● WHAT IS NEEDED: Reproduce the following data line for line, with no changes.
------------
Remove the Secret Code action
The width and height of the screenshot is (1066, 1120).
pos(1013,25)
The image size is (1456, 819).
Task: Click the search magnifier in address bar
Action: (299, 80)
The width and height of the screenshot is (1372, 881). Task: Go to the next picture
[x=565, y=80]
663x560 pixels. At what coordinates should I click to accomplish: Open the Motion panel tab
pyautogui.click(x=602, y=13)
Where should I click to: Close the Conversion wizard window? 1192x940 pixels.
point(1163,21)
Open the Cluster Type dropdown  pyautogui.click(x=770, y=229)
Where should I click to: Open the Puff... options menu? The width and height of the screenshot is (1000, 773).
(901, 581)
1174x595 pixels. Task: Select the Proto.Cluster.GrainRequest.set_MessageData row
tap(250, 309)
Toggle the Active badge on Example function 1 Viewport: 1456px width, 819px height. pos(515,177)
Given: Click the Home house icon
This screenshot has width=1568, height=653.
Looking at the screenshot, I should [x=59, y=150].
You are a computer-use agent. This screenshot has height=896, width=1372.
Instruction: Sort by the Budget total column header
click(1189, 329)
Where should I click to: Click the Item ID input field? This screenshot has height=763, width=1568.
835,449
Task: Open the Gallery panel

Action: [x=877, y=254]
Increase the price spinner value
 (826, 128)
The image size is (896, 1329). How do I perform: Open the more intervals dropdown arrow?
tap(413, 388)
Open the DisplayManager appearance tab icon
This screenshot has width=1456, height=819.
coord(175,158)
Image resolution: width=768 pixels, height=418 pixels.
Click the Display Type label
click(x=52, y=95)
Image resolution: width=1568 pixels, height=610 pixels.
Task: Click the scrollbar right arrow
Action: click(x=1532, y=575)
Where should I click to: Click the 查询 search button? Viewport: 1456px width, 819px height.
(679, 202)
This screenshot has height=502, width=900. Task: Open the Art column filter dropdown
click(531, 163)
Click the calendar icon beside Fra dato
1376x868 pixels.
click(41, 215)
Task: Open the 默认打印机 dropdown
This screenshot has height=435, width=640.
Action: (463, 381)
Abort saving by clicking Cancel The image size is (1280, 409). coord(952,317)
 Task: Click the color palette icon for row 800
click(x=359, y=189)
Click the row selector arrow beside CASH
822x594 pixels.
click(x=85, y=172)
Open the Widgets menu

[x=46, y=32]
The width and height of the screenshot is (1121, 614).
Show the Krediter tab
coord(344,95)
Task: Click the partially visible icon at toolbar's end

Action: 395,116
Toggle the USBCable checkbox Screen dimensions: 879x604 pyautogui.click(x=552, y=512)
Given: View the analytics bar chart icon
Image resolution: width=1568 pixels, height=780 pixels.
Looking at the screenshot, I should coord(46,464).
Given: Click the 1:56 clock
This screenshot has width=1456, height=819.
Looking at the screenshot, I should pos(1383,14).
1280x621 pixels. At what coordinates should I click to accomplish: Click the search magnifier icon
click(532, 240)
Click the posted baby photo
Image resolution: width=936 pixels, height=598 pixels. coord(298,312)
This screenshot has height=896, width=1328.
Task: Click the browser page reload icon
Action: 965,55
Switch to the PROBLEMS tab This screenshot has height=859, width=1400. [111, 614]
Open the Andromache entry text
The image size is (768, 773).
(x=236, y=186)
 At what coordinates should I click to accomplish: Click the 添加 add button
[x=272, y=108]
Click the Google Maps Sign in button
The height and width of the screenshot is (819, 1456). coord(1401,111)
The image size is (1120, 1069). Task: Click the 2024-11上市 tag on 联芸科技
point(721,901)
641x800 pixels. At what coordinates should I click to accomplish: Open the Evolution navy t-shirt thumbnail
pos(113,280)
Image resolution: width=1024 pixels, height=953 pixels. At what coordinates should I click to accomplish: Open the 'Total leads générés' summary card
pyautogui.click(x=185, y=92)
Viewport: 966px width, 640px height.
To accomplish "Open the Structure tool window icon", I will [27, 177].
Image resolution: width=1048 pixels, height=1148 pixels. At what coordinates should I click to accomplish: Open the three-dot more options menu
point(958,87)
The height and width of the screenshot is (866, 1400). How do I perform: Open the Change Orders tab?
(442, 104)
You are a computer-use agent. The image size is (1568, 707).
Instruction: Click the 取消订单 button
------------
● SOLVED EXERCISE:
Remove the Secret Code action
The width and height of the screenshot is (1066, 1120).
pos(1013,25)
The image size is (1456, 819).
Task: Click the search magnifier in address bar
Action: (299, 80)
The width and height of the screenshot is (1372, 881). Task: Go to the next picture
[x=565, y=80]
663x560 pixels. At what coordinates should I click to accomplish: Open the Motion panel tab
pyautogui.click(x=602, y=13)
Where should I click to: Close the Conversion wizard window? 1192x940 pixels.
point(1163,21)
Open the Cluster Type dropdown  pyautogui.click(x=770, y=229)
Where should I click to: Open the Puff... options menu? The width and height of the screenshot is (1000, 773).
(901, 581)
1174x595 pixels. Task: Select the Proto.Cluster.GrainRequest.set_MessageData row
tap(250, 309)
Toggle the Active badge on Example function 1 Viewport: 1456px width, 819px height. pos(515,177)
Given: Click the Home house icon
This screenshot has width=1568, height=653.
Looking at the screenshot, I should [x=59, y=150].
You are a computer-use agent. This screenshot has height=896, width=1372.
Instruction: Sort by the Budget total column header
click(1189, 329)
Where should I click to: Click the Item ID input field? This screenshot has height=763, width=1568.
835,449
Task: Open the Gallery panel

Action: [x=877, y=254]
Increase the price spinner value
 (826, 128)
The image size is (896, 1329). How do I perform: Open the more intervals dropdown arrow?
tap(413, 388)
Open the DisplayManager appearance tab icon
This screenshot has width=1456, height=819.
coord(175,158)
Image resolution: width=768 pixels, height=418 pixels.
Click the Display Type label
click(x=52, y=95)
Image resolution: width=1568 pixels, height=610 pixels.
Task: Click the scrollbar right arrow
Action: click(x=1532, y=575)
Where should I click to: Click the 查询 search button? Viewport: 1456px width, 819px height.
(679, 202)
This screenshot has height=502, width=900. Task: Open the Art column filter dropdown
click(531, 163)
Click the calendar icon beside Fra dato
1376x868 pixels.
click(41, 215)
Task: Open the 默认打印机 dropdown
This screenshot has height=435, width=640.
Action: (463, 381)
Abort saving by clicking Cancel The image size is (1280, 409). coord(952,317)
 Task: Click the color palette icon for row 800
click(x=359, y=189)
Click the row selector arrow beside CASH
822x594 pixels.
click(x=85, y=172)
Open the Widgets menu

[x=46, y=32]
The width and height of the screenshot is (1121, 614).
Show the Krediter tab
coord(344,95)
Task: Click the partially visible icon at toolbar's end

Action: 395,116
Toggle the USBCable checkbox Screen dimensions: 879x604 pyautogui.click(x=552, y=512)
Given: View the analytics bar chart icon
Image resolution: width=1568 pixels, height=780 pixels.
Looking at the screenshot, I should coord(46,464).
Given: Click the 1:56 clock
This screenshot has width=1456, height=819.
Looking at the screenshot, I should pos(1383,14).
1280x621 pixels. At what coordinates should I click to accomplish: Click the search magnifier icon
click(532, 240)
Click the posted baby photo
Image resolution: width=936 pixels, height=598 pixels. coord(298,312)
This screenshot has height=896, width=1328.
Task: Click the browser page reload icon
Action: 965,55
Switch to the PROBLEMS tab This screenshot has height=859, width=1400. [111, 614]
Open the Andromache entry text
The image size is (768, 773).
(x=236, y=186)
 At what coordinates should I click to accomplish: Click the 添加 add button
[x=272, y=108]
Click the Google Maps Sign in button
The height and width of the screenshot is (819, 1456). coord(1401,111)
The image size is (1120, 1069). Task: Click the 2024-11上市 tag on 联芸科技
point(721,901)
641x800 pixels. At what coordinates should I click to accomplish: Open the Evolution navy t-shirt thumbnail
pos(113,280)
Image resolution: width=1024 pixels, height=953 pixels. At what coordinates should I click to accomplish: Open the 'Total leads générés' summary card
pyautogui.click(x=185, y=92)
Viewport: 966px width, 640px height.
To accomplish "Open the Structure tool window icon", I will [27, 177].
Image resolution: width=1048 pixels, height=1148 pixels. At what coordinates should I click to accomplish: Open the three-dot more options menu
point(958,87)
The height and width of the screenshot is (866, 1400). How do I perform: Open the Change Orders tab?
(442, 104)
You are a computer-use agent. The image size is (1568, 707).
Instruction: Click the 取消订单 button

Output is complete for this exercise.